If you’re planning to fly anytime soon, you might want to double-check the flights latest restrictions and policies on devices, particularly Apple’s MacBook.
Some airlines have raised concerns on the possibilities of MacBook Pro laptops from checked-in luggage and these concerns are that batteries could catch fire.
Earlier in August, the Federal Aviation Administration issued a flight ban for certain 15-inch Retina MacBook Pros that Apple recalled in June.
The company issued the recall for some laptops it sold between September 2015 and February 2017 over concerns that their batteries could catch fire. Since then, some airlines have updated their own policies for the laptops.
All 15-inch versions of Apple’s MacBook Pro must be stowed in the cabin and switched off, Qantas Airways who are the latest airlines to join the ban MacBooks said in a statement. Rival Virgin Australia, also joins the list of airlines who have banned Apple’s MacBook. In a statement on Aug. 26, it said the company’s flight is banning all Apple laptops from checked-in luggage.
They’re not the only airlines to take action. Singapore Airlines and Thai Airways said they won’t allow the affected MacBook Pro models in hand baggage or checked luggage. TUI Group Airlines, Thomas Cook Airlines, Air Italy and Air Transat banned them earlier in August. Those cargo management for those four airlines are handled by Total Cargo Expertise, which reportedly told its staff the affected MacBooks are “prohibited on board any of our mandate carriers.”

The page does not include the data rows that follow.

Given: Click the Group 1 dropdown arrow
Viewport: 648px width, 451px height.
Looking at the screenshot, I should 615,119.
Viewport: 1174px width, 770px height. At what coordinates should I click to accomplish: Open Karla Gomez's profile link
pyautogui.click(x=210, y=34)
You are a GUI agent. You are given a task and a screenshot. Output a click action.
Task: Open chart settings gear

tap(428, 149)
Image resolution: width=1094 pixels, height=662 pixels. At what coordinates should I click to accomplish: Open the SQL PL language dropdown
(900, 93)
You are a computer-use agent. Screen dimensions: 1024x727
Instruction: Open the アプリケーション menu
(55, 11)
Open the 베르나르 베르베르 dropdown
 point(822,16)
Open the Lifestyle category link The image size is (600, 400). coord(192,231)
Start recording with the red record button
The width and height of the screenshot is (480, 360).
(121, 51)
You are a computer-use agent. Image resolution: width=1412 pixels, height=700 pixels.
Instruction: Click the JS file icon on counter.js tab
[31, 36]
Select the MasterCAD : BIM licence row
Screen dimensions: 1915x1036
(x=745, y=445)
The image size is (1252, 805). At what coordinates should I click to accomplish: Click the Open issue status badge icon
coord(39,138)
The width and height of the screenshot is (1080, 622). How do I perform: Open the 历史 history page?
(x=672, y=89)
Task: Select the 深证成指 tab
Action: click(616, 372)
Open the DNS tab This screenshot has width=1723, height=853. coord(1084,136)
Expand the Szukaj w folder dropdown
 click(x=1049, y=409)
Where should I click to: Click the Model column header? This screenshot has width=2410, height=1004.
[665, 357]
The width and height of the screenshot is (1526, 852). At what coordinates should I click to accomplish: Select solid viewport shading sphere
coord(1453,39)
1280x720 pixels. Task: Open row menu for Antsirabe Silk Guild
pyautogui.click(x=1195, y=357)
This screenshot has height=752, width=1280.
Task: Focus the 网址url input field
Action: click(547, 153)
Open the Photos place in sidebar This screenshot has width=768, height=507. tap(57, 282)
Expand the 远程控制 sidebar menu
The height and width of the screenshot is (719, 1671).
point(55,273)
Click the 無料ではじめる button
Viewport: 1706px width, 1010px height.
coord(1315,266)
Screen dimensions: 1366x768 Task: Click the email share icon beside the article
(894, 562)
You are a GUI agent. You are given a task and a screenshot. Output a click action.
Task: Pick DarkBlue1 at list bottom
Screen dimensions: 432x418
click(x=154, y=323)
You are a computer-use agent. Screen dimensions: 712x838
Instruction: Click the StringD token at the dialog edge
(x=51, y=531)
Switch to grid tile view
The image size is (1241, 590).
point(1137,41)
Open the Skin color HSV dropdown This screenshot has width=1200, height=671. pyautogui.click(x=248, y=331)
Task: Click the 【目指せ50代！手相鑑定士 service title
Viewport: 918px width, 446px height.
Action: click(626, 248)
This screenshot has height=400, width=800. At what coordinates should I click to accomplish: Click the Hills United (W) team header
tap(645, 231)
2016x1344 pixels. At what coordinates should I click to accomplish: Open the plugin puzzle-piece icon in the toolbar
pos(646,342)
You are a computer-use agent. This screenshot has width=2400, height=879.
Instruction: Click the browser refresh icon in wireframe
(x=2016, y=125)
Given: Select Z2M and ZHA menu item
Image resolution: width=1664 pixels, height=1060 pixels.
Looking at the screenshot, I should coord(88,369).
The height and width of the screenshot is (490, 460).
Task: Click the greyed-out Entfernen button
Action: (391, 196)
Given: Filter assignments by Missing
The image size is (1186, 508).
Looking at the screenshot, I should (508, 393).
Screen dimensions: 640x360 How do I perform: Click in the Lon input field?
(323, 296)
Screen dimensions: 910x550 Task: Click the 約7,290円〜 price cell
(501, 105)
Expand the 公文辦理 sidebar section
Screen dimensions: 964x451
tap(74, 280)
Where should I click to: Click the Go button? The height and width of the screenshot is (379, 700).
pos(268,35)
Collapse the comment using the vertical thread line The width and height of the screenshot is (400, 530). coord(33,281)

You can check whether your MacBook Pro is included in the recall by entering your system’s serial number on a page Apple set up. While it might be annoying to have to leave your laptop at home or lug it around in your cabin bag, safety in the air is paramount and the airlines won’t want to take chances.
While there have been repeated incidents of phones, laptops and other devices overheating and catching fire in planes’ passenger compartments, a fire hasn’t ever gone out of control. There have been at least three accidents, two of them fatal, on cargo airlines since 2006 in which lithium batteries were suspected of causing fires.